— Texte extrait —
« La troisième dimension de la vitesse est la plus imperceptible. On la trouve rarement incarnée. Tu es à mes yeux, Caracole, l’un des seuls êtres vivants que j’ai rencontrés qui la donne à voir – par instants, sur quelques éclats, quelques flèches. J’appelle cette vitesse le vif. Elle est adossée, secrètement, à la mort active en chacun, elle la conjure et la distance. Le vif n’est pas relatif à un espace ou à une durée. Il n’opère pas un pli ou une déchirure dans un tissu préexistant, comme l’opère le mouvement. Il est le surgissement absolu. Il amène, dans un vent, dans une vie, dans une pensée, le plus petit écart. Un minuscule apport, à peine un grain, et tout explose… […] Quand le vif jaillit, quelque chose, enfin, se passe. »
Un groupe d’élite, formé dès l’enfance à faire face, part des confins d’une terre féroce, saignée de rafales, pour aller chercher l’origine du vent. Ils sont vingt-trois, un bloc, un nœud de courage : la Horde. Ils sont pilier, ailier, traceur, aéromaître et géomaître, feuleuse et sourcière, troubadour et scribe. Ils traversent leur monde debout, à pied, en quête d’un Extrême-Amont qui fuit devant eux comme un horizon fou.

— Données fournies —
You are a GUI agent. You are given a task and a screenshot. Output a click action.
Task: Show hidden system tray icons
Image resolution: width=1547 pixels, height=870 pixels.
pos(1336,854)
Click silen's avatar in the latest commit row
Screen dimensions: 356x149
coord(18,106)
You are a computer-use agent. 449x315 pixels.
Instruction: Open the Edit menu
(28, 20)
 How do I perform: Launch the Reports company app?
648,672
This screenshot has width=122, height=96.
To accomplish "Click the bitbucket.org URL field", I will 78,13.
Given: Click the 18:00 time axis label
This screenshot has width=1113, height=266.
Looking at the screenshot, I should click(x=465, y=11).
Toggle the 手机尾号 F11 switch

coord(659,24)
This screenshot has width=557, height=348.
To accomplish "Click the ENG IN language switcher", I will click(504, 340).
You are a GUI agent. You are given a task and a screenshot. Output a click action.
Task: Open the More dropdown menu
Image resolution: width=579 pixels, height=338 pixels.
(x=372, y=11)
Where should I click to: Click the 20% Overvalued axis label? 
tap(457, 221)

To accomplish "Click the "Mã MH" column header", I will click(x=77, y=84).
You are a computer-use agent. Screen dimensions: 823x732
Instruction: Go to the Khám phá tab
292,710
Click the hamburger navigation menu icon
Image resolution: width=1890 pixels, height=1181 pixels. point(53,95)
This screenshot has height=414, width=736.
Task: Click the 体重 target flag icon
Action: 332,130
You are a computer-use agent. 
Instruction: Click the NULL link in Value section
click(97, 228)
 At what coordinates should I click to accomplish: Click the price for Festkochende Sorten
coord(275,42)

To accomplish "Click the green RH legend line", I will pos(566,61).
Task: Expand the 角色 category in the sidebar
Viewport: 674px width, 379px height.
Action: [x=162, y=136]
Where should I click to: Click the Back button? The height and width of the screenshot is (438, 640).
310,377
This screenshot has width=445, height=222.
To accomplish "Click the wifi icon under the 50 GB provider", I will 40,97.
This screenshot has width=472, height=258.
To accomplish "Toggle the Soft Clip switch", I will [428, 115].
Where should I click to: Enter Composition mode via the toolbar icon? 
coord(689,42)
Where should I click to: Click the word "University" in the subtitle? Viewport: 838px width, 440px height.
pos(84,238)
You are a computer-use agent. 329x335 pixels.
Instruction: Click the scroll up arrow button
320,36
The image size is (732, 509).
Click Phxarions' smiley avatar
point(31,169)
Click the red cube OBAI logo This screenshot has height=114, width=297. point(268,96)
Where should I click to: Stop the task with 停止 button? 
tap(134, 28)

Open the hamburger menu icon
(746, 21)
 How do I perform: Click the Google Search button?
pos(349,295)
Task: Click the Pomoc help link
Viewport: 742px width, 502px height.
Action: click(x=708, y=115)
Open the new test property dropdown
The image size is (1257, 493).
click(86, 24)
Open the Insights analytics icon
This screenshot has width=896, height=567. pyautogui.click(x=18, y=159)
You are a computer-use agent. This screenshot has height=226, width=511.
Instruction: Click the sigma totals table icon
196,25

— Tâches —
- a) Modifiez le passage du texte extrait qui va de « Un groupe d’élite, formé » jusqu’à « un horizon fou. » en le recopiant avec « vingt-trois » remplacé par « trente ».
- b) Résumez le texte extrait en deux phrases.

— Réponses attendues —
- a)
Un groupe d’élite, formé dès l’enfance à faire face, part des confins d’une terre féroce, saignée de rafales, pour aller chercher l’origine du vent. Ils sont trente, un bloc, un nœud de courage : la Horde. Ils sont pilier, ailier, traceur, aéromaître et géomaître, feuleuse et sourcière, troubadour et scribe. Ils traversent leur monde debout, à pied, en quête d’un Extrême-Amont qui fuit devant eux comme un horizon fou.

- b) La citation d’ouverture présente le vif comme la troisième dimension de la vitesse, la plus imperceptible, un surgissement absolu qui amène le plus petit écart. Le texte décrit ensuite la Horde, un groupe d’élite de vingt-trois membres formés dès l’enfance, qui traverse son monde à pied pour aller chercher l’origine du vent.